Please output only the lines that run from the line containing "This screenshot has width=1092, height=1092." through the end of the material below, exactly.

BEGIN Extracted entries

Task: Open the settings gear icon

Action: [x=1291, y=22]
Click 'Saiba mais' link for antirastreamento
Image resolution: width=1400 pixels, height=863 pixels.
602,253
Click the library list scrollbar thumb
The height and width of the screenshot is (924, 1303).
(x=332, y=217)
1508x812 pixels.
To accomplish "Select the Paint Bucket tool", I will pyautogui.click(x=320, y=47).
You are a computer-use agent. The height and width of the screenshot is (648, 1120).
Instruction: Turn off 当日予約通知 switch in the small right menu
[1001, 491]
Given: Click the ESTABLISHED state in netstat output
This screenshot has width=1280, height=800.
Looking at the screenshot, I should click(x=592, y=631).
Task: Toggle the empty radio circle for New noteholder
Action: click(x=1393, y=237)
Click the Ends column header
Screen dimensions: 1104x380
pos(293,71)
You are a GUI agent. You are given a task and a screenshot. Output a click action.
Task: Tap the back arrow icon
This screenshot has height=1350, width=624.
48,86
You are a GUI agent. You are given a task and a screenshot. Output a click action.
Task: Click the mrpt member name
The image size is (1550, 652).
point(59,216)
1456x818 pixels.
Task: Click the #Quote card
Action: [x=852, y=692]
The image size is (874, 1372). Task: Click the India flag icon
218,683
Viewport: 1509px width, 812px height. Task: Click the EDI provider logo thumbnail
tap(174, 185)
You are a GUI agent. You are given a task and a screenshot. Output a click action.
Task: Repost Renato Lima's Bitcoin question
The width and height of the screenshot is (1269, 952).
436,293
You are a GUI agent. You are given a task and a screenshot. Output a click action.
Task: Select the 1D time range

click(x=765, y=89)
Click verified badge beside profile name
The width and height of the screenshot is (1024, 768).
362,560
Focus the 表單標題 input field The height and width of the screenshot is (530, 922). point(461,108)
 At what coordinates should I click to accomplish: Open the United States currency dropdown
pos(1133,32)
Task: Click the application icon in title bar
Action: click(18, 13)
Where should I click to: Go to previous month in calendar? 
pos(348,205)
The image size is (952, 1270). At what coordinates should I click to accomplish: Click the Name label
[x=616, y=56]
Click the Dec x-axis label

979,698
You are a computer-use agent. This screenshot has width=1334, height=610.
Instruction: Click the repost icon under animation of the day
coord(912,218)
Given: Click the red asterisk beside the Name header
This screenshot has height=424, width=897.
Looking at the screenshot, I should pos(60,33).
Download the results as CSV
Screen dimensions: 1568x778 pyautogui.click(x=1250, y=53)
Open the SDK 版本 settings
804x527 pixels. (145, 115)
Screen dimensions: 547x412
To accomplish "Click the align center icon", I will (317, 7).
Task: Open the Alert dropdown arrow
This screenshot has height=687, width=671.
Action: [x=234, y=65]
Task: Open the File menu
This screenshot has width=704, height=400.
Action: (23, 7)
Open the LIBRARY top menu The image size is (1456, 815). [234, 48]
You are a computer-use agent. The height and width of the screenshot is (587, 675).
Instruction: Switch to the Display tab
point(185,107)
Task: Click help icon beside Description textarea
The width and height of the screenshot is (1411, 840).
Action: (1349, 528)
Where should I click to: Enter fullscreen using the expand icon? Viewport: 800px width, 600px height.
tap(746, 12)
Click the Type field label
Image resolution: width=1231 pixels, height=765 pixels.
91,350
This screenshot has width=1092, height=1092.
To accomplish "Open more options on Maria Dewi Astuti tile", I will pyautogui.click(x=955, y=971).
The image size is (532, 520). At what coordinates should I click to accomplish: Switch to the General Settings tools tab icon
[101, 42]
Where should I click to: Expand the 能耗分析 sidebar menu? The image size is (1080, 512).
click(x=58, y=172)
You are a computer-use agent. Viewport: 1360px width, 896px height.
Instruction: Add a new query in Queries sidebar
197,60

END Extracted entries

# [Finished exercise]
This screenshot has width=1092, height=1092.
To accomplish "Open more options on Maria Dewi Astuti tile", I will pyautogui.click(x=955, y=971).
The image size is (532, 520). At what coordinates should I click to accomplish: Switch to the General Settings tools tab icon
[101, 42]
Where should I click to: Expand the 能耗分析 sidebar menu? The image size is (1080, 512).
click(x=58, y=172)
You are a computer-use agent. Viewport: 1360px width, 896px height.
Instruction: Add a new query in Queries sidebar
197,60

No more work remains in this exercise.